ところが、義家族のように密接な関係の場合、境界線があいまいになりがちで、それがトラブルを生む原因に。
「例えば、義両親が『嫁なんだからわが家の価値観に合わせなさい!』というのは、完全に境界線を踏み越える行為。義両親とあなたは別の人格で、『もっと義実家に合わせるべき?』と悩む必要はまったくありません。ただし、杓子定規に『私には私の考えや価値観があります』といってしまうと角が立つので、言葉選びには注意を。バウンダリーはバリア(壁)ではなく、線です。

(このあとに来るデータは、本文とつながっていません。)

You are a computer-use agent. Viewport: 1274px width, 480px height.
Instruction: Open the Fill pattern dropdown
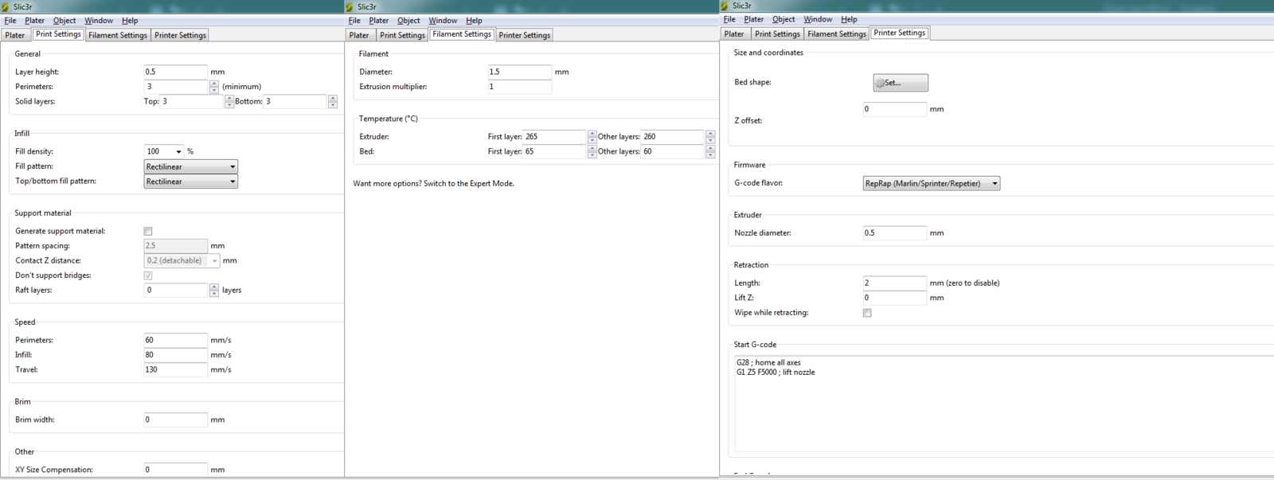pyautogui.click(x=191, y=167)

線の向こうにいる相手の様子がわかるし、必要なときはそれを越えて手助けすることも可能です」。
1.感情の境界線
情を同化しない。「義家族と同じように感じてあげないと……」と思うのは感情の同化で、自分の気持ちを押し殺して義家族に合わせなくてもOK。
2.空間の境界線
自分らしくいられる場所(空間)をもつことも、バウンダリーの意識を育てるのに役立つ。ドレッサーまわりや庭の一角などに、ほかの人は入れない私だけの場所をつくってみて。
3.時間の境界線
もし、義母がこちらの都合を考えず頻繁に電話してきたり長々と話すようなら、それは時間の境界線を越える行為。「今は15分だけ話せます」など時間を区切ってけん制しよう。
4.責任の境界線
例えば、義実家のケアは夫の担当と決めたら、「男は不器用だから」など安易な気持ちで手を貸すのはNG。責任の境界線があいまいになり、夫が責任感を感じにくくなる。